Resolution vs. Ordinance


Special Bend City Council Meeting on Climate Action

With a controversial issue on the docket like climate change, City of Bend Mayor Jim Clinton started the special session on July 21 directing the audience, “This is not a political convention or parliament. We don’t allow hissing clapping or cheering. If you have a reaction, keep it at a sub-audible level. Keep it at a nice civil tone.”

After a summary of direction to-date including discussion of accountability for creating a Climate Action Plan, establishing an ad hoc Climate Action Steering Committee (CASA), setting aspiration goals and proposing a mandatory process with timelines, an Emissions Inventory was presented by Matt Shinderman, PhD, Natural Resources and Sustainability senior instructor from OSU-Cascades.

Among Dr. Shinderman’s preliminary findings was reason to believe Bend is “tracking really similarly to other cities” in terms of greenhouse gas (GHG) production and the split of emission sources. “This means our analysis is on track,” explained Dr. Shinderman, however, he called for greater incorporation of the city’s infrastructure footprint. An example of this would be refining the study to the extent of collecting fuel receipts from contract workers such as road paving and maintenance crews as well as accounting for materials used. Cities compared were Bellingham, Fort Collins and Eugene.

Organizational feed back was then invited. Groups that spoke included Bend Chamber, Bend Economic Development Advisory Board (BEDAB), Citizens’ Climate Lobby, Trout Unlimited and the Oregon League of Conservation Voters (OLCV). Jeffery Richardson, a member of the original Climate Ordinance Working Group spoke as well.

Organizations in favor of the ordinance expressed concern to match widely accepted international goals of cutting GHG by 40 percent by 2030 and at least 70 percent by 2050. Other desires where to see city and business accountability through timetables and a commitment to develop an ordinance as opposed to a resolution. Nikki Roamer of the OLCV said that “177 countries across the globe have committed to the percentage reductions proposed and 400 local citizens have signed a petition in support.”

Arguments in support of a climate action resolution rather than an ordinance submitted that business had not played a significant roll in the initial foundation of formulating Climate Action Policy goals and called for vetting out a further course which would not be rushed and would include extensive studies to establish a current city baseline of emissions.

Eric Schultz, vice-chair of BEDAB, shared that because it was aspirational rather than punitive, the City should be perusing a resolution, not an ordinance. Schultz expanded saying the steering committee should be representative and reduction proposals should be identified after the emissions inventory was complete. He cautioned that making business difficult to conduct would lead to regional employment shifts.

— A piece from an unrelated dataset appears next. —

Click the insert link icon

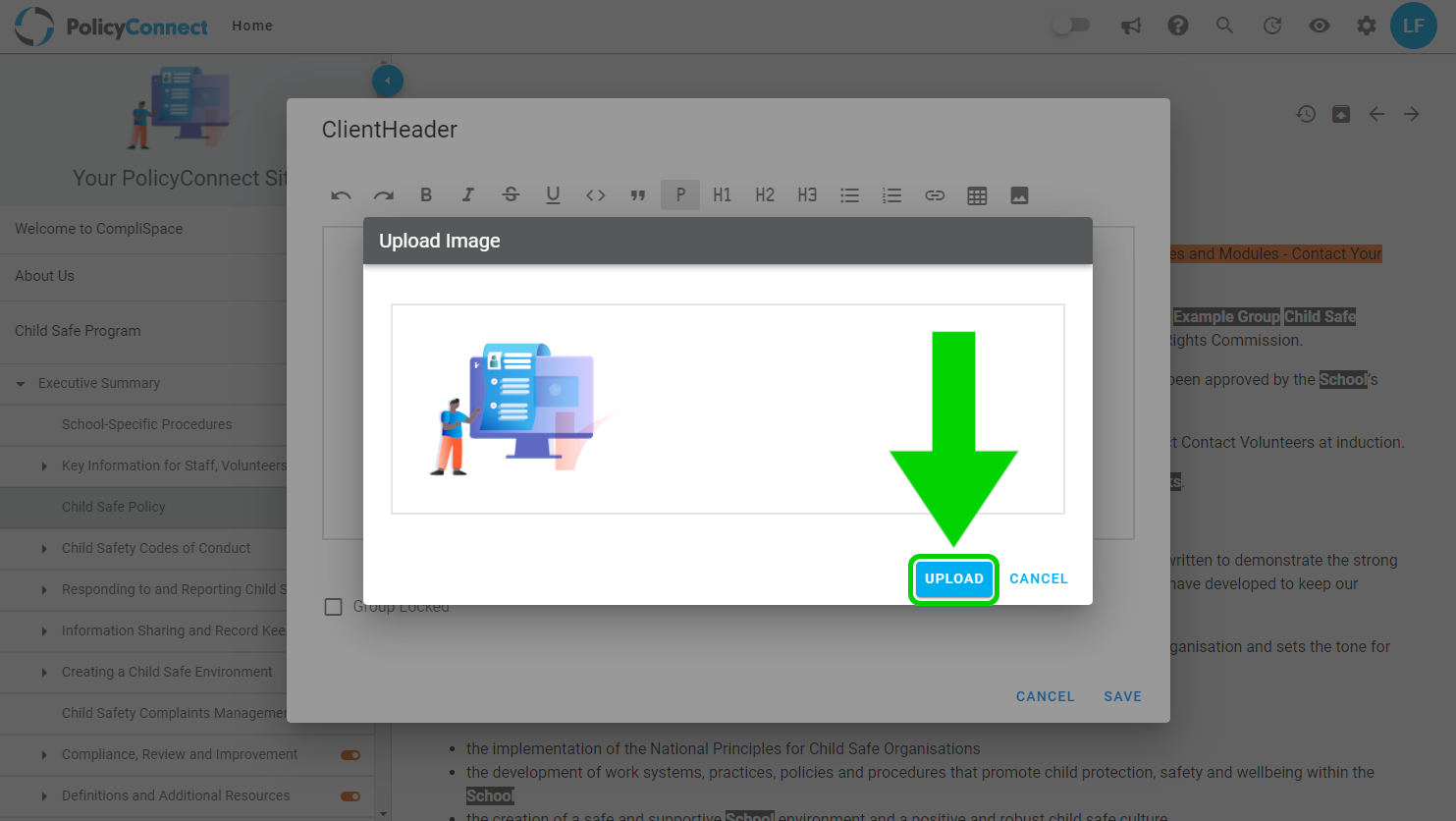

Roamer addressed fear of business and employment decline resulting from a Climate Action Ordinance saying, “Communities with action plans are thriving. This includes Eugene, Boulder, Fort Collins and Corvallis. In 2015, these cities saw job growth and are ranked amongst the best places to live on” She believes committing to a Climate Action Ordinance will be a job creator.

Economic Development of Central Oregon (EDCO) Executive Director Roger Lee feels committing to percentages before GHG baselines are established is putting “the cart before the horse” especially when the City has other critical needs to address. Language used by ordinance supporting organizations such as “accountability, teeth and enforcement,” makes him wonder what a Climate Action Ordinance will mean to businesses.

The special session, which was set to commence before 7pm continued past 9pm and hosted 43 individuals for public comment. For lack of seating, many of these speakers waited in the foyer outside the meeting room beginning as early as 4:30pm.

A high school student who addressed the counsel during the organizational feedback time slot mentioned she had made a Facebook event for the special session and at least ten of her friends showed up to support her and speak during public comment.

Debate over Climate Action Policy will continue at the next City Counsel meeting on August 3 at 5pm.